1
votes

I have an index in elasticsearch with a 'title' field (analyzed string field). If I have the following documents indexed:

{title: "Joe Dirt"}
{title: "Meet Joe Black"}
{title: "Tomorrow Never Dies"}

and the search query is "I want to watch the movie Joe Dirt tomorrow"

I want to find results where the full title matches as a substring of the search query. If I use a straight match query, all of these documents will be returned because they all match one of the words. I really just want to return "Joe Dirt" because the title is an exact match substring of the search query.

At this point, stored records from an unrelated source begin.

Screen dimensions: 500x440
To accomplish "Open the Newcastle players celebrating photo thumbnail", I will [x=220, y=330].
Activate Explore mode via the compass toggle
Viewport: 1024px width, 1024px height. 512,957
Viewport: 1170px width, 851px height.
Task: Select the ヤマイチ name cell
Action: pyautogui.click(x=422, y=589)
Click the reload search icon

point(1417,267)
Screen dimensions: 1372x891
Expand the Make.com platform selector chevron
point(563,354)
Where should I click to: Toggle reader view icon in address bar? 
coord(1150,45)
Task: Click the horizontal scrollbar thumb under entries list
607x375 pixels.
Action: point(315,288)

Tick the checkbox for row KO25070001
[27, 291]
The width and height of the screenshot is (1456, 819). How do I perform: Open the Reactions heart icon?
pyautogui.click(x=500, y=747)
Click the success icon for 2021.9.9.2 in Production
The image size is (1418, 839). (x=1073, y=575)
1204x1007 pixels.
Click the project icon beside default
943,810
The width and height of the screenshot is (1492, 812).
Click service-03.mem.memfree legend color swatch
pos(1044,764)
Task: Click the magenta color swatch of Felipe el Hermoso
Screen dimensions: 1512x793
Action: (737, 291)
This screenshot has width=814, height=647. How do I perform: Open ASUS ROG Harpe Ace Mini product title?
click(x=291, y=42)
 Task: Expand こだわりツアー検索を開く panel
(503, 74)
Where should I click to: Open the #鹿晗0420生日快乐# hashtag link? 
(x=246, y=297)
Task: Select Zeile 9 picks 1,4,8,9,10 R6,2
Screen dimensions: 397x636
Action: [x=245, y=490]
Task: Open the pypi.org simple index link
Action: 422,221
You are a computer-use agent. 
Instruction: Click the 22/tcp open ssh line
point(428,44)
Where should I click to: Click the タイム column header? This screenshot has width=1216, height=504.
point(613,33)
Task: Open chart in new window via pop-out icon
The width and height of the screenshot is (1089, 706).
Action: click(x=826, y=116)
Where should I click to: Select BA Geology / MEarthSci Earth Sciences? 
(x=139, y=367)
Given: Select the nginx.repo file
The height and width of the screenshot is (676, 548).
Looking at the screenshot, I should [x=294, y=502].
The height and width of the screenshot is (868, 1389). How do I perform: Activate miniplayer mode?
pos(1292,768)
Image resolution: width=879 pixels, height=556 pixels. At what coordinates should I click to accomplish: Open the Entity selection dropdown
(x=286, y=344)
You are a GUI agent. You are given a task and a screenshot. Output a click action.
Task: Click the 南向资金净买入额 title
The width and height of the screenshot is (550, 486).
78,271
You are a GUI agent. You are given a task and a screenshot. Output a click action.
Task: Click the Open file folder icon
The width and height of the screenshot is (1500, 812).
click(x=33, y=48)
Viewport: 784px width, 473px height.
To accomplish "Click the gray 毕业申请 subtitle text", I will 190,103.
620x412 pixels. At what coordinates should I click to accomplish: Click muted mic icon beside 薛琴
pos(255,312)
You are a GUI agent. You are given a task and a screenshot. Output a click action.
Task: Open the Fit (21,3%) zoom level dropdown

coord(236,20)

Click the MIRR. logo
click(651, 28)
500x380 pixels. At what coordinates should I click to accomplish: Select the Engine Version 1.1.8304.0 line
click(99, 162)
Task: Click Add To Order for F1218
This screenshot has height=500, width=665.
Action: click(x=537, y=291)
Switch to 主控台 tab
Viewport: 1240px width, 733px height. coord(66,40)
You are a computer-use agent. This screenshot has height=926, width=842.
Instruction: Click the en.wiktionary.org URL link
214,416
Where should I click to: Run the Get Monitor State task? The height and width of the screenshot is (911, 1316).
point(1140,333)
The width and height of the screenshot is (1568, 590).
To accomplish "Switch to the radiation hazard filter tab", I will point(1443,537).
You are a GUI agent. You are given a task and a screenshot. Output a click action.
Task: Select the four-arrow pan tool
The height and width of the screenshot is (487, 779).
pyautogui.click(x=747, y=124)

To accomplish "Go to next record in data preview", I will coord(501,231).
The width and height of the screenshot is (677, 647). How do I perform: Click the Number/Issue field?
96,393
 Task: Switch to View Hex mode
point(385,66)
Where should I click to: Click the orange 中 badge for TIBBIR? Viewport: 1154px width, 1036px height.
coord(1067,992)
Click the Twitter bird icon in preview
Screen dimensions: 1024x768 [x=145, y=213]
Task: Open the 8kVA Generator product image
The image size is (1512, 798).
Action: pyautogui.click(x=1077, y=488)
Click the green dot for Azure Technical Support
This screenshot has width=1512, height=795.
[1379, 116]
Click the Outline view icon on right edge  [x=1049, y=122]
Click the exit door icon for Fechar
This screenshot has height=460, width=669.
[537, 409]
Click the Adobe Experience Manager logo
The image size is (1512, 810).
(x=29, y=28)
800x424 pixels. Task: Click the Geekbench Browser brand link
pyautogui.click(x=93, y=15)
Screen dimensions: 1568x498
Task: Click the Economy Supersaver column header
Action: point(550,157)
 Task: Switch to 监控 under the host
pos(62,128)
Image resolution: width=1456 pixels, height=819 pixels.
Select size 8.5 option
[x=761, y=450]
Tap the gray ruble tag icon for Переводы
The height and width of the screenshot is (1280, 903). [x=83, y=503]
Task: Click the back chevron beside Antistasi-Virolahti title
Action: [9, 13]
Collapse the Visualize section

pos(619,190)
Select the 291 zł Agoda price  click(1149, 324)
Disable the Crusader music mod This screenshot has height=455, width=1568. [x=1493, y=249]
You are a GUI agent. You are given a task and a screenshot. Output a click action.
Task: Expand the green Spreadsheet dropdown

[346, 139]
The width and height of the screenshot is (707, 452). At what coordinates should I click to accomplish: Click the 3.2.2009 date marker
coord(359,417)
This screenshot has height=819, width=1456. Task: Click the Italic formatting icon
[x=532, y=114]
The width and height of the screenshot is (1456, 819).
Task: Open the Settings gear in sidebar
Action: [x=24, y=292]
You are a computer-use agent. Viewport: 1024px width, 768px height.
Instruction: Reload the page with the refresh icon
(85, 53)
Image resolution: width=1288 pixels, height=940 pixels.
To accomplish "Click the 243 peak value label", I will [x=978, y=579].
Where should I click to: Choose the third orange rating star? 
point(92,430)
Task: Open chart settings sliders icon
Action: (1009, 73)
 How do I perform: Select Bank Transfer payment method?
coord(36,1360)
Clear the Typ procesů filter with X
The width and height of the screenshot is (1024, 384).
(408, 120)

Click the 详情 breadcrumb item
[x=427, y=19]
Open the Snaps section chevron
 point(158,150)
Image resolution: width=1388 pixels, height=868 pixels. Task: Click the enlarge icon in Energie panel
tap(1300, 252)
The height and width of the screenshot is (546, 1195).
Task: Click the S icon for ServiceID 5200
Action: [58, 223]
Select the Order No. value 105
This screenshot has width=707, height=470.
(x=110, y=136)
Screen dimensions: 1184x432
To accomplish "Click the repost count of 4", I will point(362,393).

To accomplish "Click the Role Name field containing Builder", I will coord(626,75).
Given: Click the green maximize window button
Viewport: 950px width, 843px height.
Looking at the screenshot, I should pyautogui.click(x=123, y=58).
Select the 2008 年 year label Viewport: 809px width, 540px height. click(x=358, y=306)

Is that possible in elasticsearch?

Thanks!

1

1 Answers

1
votes

One way to achieve this is as follows :

1) while indexing index title using keyword tokenizer

2) While searching use shingle token-filter to extract substring from the query string and match against the title

Example:

Index Settings

put test 
{
   "settings": {
      "analysis": {
         "analyzer": {
            "substring": {
               "type": "custom",
               "tokenizer": "standard",
               "filter": [
                  "lowercase",
                  "substring"           
               ]
            },
            "exact": {
               "type": "custom",
               "tokenizer": "keyword",
               "filter": [
                  "lowercase"
               ]
            }
         },
         "filter": {
            "substring": {
              "type":"shingle",
                "output_unigrams" : true

            }
         }
      }
   },
   "mappings": {
      "movie": {
         "properties": {
            "title": {
               "type": "string",
               "fields": {
                  "raw": {
                     "type": "string",
                     "analyzer": "exact"
                  }
               }
            }
         }
      }
   }
}

Index Documents

put test/movie/1
{"title": "Joe Dirt"}
put test/movie/2
{"title": "Meet Joe Black"}
put test/movie/3
{"title": "Tomorrow Never Dies"}

Query

 post test/_search
    {
        "query": {
            "match": {
               "title.raw" : {
                   "analyzer": "substring",
                   "query": "Joe Dirt tomorrow"
               }
            }
        }
    }

Result :

  "hits": {
      "total": 1,
      "max_score": 0.015511602,
      "hits": [
         {
            "_index": "test",
            "_type": "movie",
            "_id": "1",
            "_score": 0.015511602,
            "_source": {
               "title": "Joe Dirt"
            }
         }
      ]
   }